Neuwoges und Stadt erhalten "Absolution":

Steuerzahler-Bund sieht HKB-Kostenexplosion als unvermeidbar an

Nach der Erwähnung der HKB-Sanierung in seinem 2014-er Schwarzbuch verlangte der Bund der Steuerzahler jetzt Rechenschaft von Neuwoges-Chef Frank Benischke. Dieser stellte sich der Befragung – und stieß am Ende sogar auf Verständnis.

Der Bund der Steuerzahler schaute jetzt noch mal kritisch hinter die Bauplanen des HKB: Ein Verschulden der Stadt oder der Neuwoges als Bauherrin für die Kostenexplosion sei nicht zu erkennen, heißt es aus dem Landesvorstand.
Sebastian Haerter Der Bund der Steuerzahler schaute jetzt noch mal kritisch hinter die Bauplanen des HKB: Ein Verschulden der Stadt oder der Neuwoges als Bauherrin für die Kostenexplosion sei nicht zu erkennen, heißt es aus dem Landesvorstand.

Der Bund der Steuerzahler hat der Stadt Neubrandenburg und ihrer kommunalen Wohnungsgesellschaft (Neuwoges) seine „Absolution“ erteilt. In einem persönlichen Gespräch mit Neuwoges-Chef Frank Benischke hat der gesamte Landesvorstand des Bundes der Steuerzahler Aufklärung über die Kostensteigerungen bei der HKB-Sanierung gefordert. Immerhin hat es die HKB-Sanierung ins diesjährige Schwarzbuch „geschafft“. Die Kosten sind von einst geplanten Kosten von 30,1 Millionen Euro auf nunmehr 44 Millionen Euro hoch geschossen.

Die Kostensteigerungen seien allerdings nicht durch das Verschulden der Stadt oder der Neuwoges entstanden, erklärten nach der kritischen Anhörung sowohl die Landesvorsitzende des Steuerzahlerbundes, Rechtsanwältin Sophie Mennane, als auch Enrico Komning.
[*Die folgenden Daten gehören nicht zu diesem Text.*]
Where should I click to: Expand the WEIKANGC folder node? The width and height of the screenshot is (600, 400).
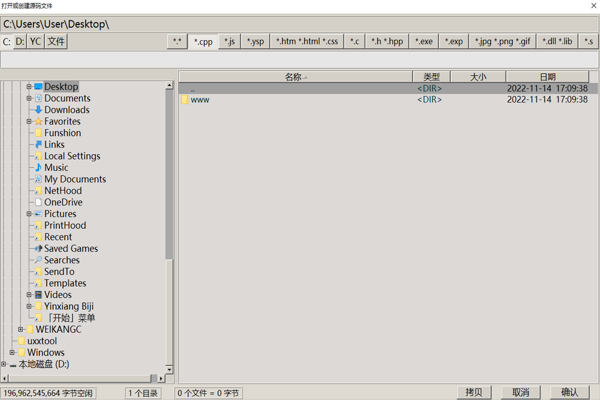click(21, 329)
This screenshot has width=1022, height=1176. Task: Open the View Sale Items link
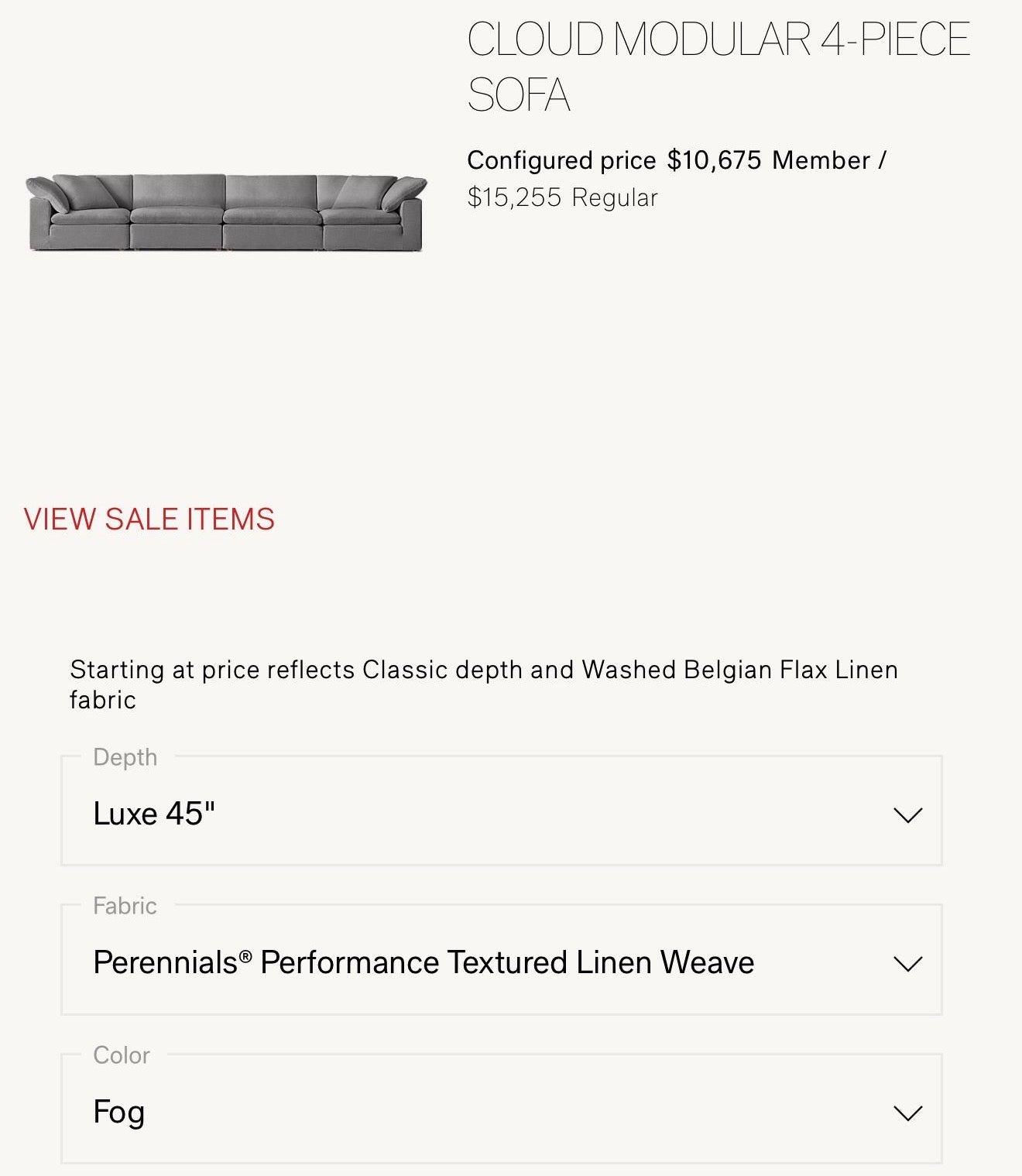coord(149,519)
Der Neubrandenburger Anwalt ist stellvertretender Verwaltungsratschef des Steuerzahlerbundes MV.

Die Mehrkosten seien in diesem speziellen Fall sogar „unvermeidbar“ gewesen, sagt Komning. Die Hauptgründe für die Kostenexplosion lägen in der Inflation, in der allgemeinen Baukostensteigerung und in gesetzlichen Vorgaben, an die sich die Neuwoges als öffentlicher Bauträger zu halten habe. Als privater Bauträger sei man lange nicht an ein so enges Korsett gebunden, könne freier entscheiden und am Ende billiger bauen. Ähnlich urteilt Sophie Mennane. Auch sie sieht im komplizierten Gesetzesgeflecht für öffentliche Ausschreibungen die Hauptursache für viele Kostensteigerungen. Hier müsste der Hebel angesetzt werden.

Trotzdem ein Fall fürs Schwarzbuch

So hatte Frank Benischke erläutert, dass intern lange klar war, dass man deutlich teurer als die 30,1 Millionen Euro bauen werde. Allerdings sei es in der langfristigen Planung öffentlicher Bauvorhaben verboten, zu erwartende Baukostensteigerungen und Inflation mit einzurechnen – was jeder private Bauherr tun würde. Damit sei programmiert, dass das Projekt am Ende teurer werde, wenn es sich über Jahre hinzieht. Könnte man realistischer planen, würde manche Bauentscheidung anders ausfallen, meint Sophie Mennane.

Ins Schwarzbuch der Steuerzahler gehört das HKB dennoch, sagen Mennane und Komning einvernehmlich. Denn es stehe als Beispiel für die dringende Notwendigkeit, die starren Vorschriften für das Bauen öffentlicher Träger zu lösen. Diese kämen den Steuerzahler teuer zu stehen.